How does Hebbian learning apply to pattern association?
Connections between simultaneously active input and output units are strengthened, making recall more efficient.
What is competitive learning?
An unsupervised learning process where output units compete, and only the most active unit strengthens its connections.
What are the three phases of competitive learning?
Excitation – Input activates multiple output units.
Competition – Output units inhibit each other, with the strongest unit winning.
Weight adjustment – The winner strengthens its connection to the input, improving future recognition.
What happens if a competitive network lacks proper weight control?
One unit may become dominant, preventing other units from learning new patterns (a “winner-takes-all” effect).
What is a Brain-Computer Interface (BCI)?
A system that translates brain activity into computer commands, allowing direct brain control of external devices.
What are the two main types of BCIs?
Invasive BCIs – Electrodes are surgically implanted into the brain.
Noninvasive BCIs – Brain signals are detected from outside the scalp (e.g., EEG-based systems).
What are some applications of BCIs?
Assistive BCIs – Help people with paralysis communicate and control devices.
Rehabilitative BCIs – Aid in stroke recovery and motor function restoration.
What is graceful degradation, and how does it apply to the brain?
A gradual decline in function when parts of a system are damaged, unlike catastrophic failure in traditional computers.
How does human memory retrieval differ from traditional databases?
The brain uses content-addressable memory, meaning related information is automatically activated rather than searched sequentially.
What is parallel processing, and how does it support generalization?
The brain processes multiple stimuli at once, allowing it to recognize patterns and generalize across different experiences.
What are the main advantages of connectionist models?
They can learn from experience.
They model human memory and perception effectively.
They provide robust performance, even with incomplete or noisy data.
What are some real-world applications of neural networks?
Speech recognition
Image classification
Medical diagnosis
Cognitive modeling in AI
What is parallel constraint satisfaction?
A process where neural networks adjust activation levels until multiple constraints are simultaneously satisfied.

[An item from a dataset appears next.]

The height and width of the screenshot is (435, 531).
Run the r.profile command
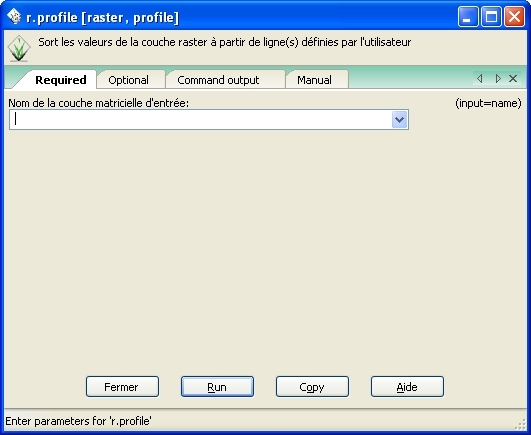(x=217, y=387)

How does a constraint satisfaction network handle decision-making?
It spreads activation through excitation and inhibition until a stable choice is reached.
What is an example of a constraint satisfaction problem (CSP)?
University scheduling, where courses, professors, and rooms must be arranged without conflicts.
How do internal and external constraints shape decision-making?
Internal constraints – Relationships between goals and actions (e.g., studying helps pass exams).
External constraints – Prioritization factors (e.g., passing exams is more important than partying).
What is a goal priority unit in a constraint satisfaction network?
A special unit that amplifies activation for more important goals, influencing final decisions.
How does autoassociation differ from pattern association?
Autoassociation stores a pattern and recalls it when given a partial input, like memory recall.
What is pattern association in neural networks?
A process where the network learns to associate an input pattern with a specific output pattern.
What are the three phases of competitive learning?
Excitation – All output units receive activation.
Competition – Units inhibit each other until only one remains active.
Weight adjustment – The winning unit strengthens its connections to the input.
What are the five types of brain signals detected by BCIs?
Slow Cortical Potentials (SCPs) – Gradual voltage shifts over several seconds.
Sensorimotor Rhythms (SMRs) – Brain waves linked to motor control.
P300 Event-Related Potentials (ERPs) – A brain spike 300ms after a new stimulus.
Steady-State Visual Evoked Potentials (SSVEPs) – Brain response to flashing lights.
Error-Related Negativity (ERNs) – Signals when the brain detects mistakes.
What is the most commonly used BCI signal for communication?
The P300 potential, because it allows users to select items by focusing on them.